IDC Reveals Fastest Growth for IT Outsourcing Services Will Be in Government, Financial Markets, Services, and Discrete Manufacturing
FRAMINGHAM, MA – NOVEMBER 11, 2003 – The market opportunity for IT outsourcing services can differ significantly depending on the vertical industry, a new report from IDC reveals. The new report, which presents the five-year forecast for the U.S. IT outsourcing market within 16 vertical markets, indicates a range in the compound annual growth rate (CAGR) from 3.5% in communications/media and education to 7.4% in government.
While some verticals have been more severely impacted by the downturn in the economy, other industries have continued to spend on technology and related IT outsourcing. IDC’s research shows that the largest U.S. consumers of IT outsourcing are discrete manufacturers and the government. In terms of the fastest-growing markets over the five-year forecast period, some of the better opportunities will be with the government, financial markets, services, and discrete manufacturing industries.
“For the most part, outsourcing does not need to be ‘verticalized,’" said David Tapper, program manager for IDC’s IT Outsourcing and Utility Services research. “We tend to think about the need to verticalize an outsourcing offering as following an 80/20 rule – about 80% of an outsourcing offering is applicable to all vertical markets and about 20% needs to be modified for the specific needs of an industry.”
Key findings presented in this report include the following:
Service level agreements (SLAs) around security and high availability are two components of the IT outsourcing contract that often need to be adjusted to match the industry's sensitivity to uptime and security of information.

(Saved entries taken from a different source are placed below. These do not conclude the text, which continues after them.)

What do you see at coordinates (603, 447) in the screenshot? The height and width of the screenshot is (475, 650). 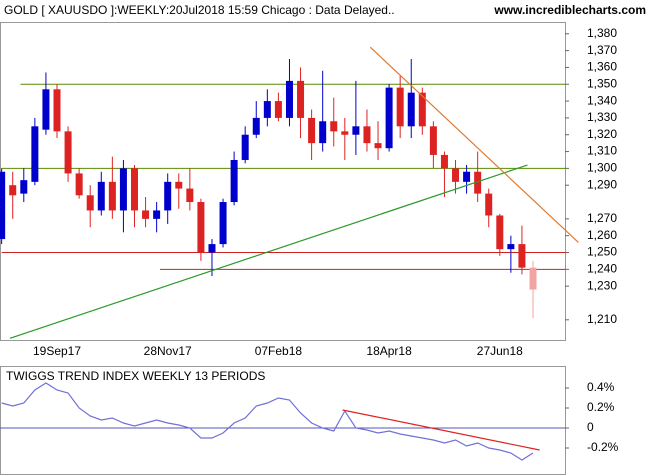 I see `y-tick-label: -0.2%` at bounding box center [603, 447].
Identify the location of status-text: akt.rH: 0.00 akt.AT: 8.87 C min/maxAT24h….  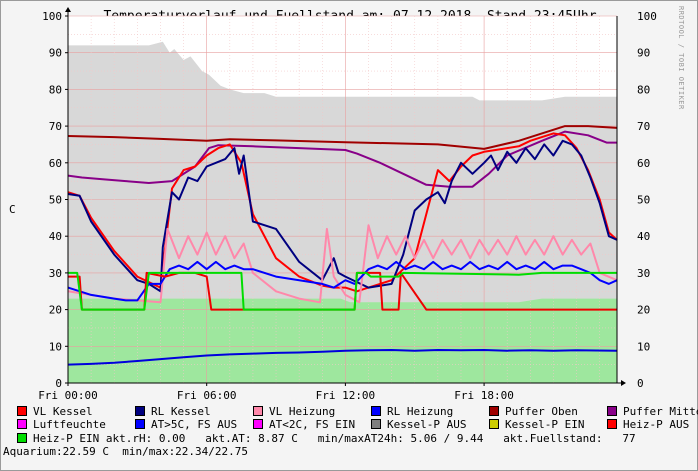
(370, 438).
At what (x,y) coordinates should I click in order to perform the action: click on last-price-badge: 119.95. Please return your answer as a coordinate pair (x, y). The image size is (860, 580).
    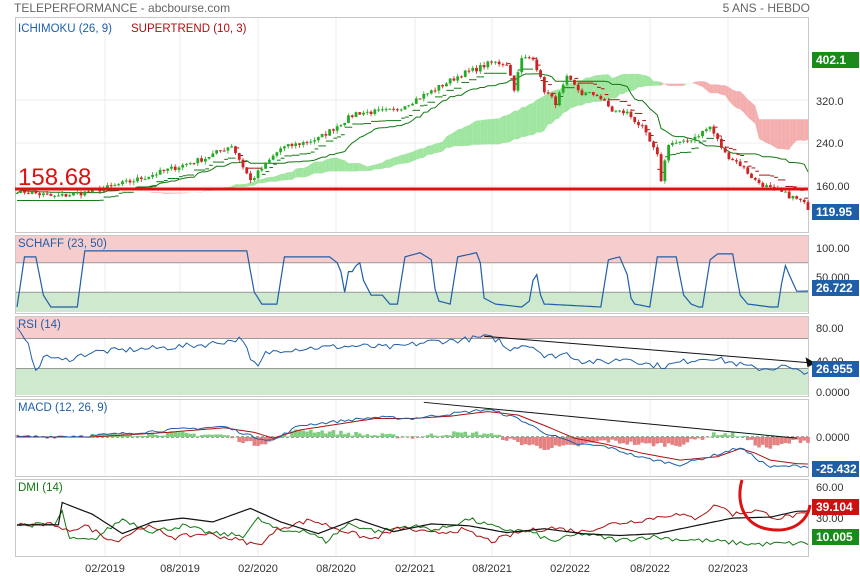
    Looking at the image, I should click on (834, 212).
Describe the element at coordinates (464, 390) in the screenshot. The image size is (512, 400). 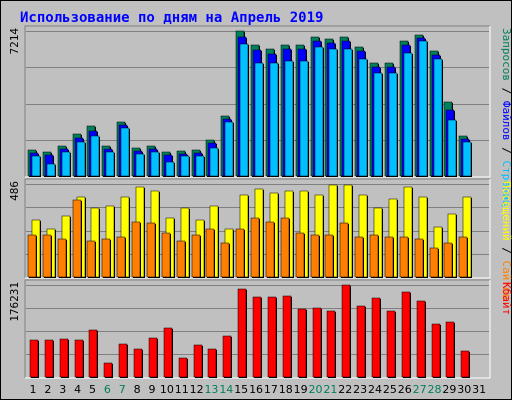
I see `day-label: 30` at that location.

The scope of the outsourcing contract can vary by industry according to the type of IT infrastructure the industry has in place and what the industry is seeking to outsource. For example, outsourcing mobile devices is more important to the healthcare and auto industries than it is to the professional services or financial services industries.
Industries that are likely to outsource include those industries with low margins, poor access to IT talent, or a need to access the latest IT technology.
On-demand services are displacing traditional IT outsourcing contracts. A separate vertical assessment needs to be made for on-demand outsourcing services as the vertical market drivers for on-demand services vary from those of traditional IT outsourcing contracts.
IDC remains optimistic about the IT outsourcing marketplace, particularly after 2003. To leverage market opportunities, IDC believes IT outsourcers should develop service contracts that can support customers' needs to meet changing business requirements. In addition, as part of an outsourced offering, IT outsourcers need to provide offshore capabilities to ensure that they can cut costs and meet customer requirements. However, outsourcers need to align their offshore strategies with regulatory considerations and customer sensitivities to offshore preferences.
This study, U.S. IT Outsourcing Forecast and Analysis by Vertical Market, 2003-2007, (IDC #30269) presents the five-year forecast for the U.S. IT outsourcing market within 16 vertical markets. The purpose of this study is to identify recent trends that are influencing the IT outsourcing opportunities within vertical industries thus far in 2003 and discuss their impact on the five-year forecast period.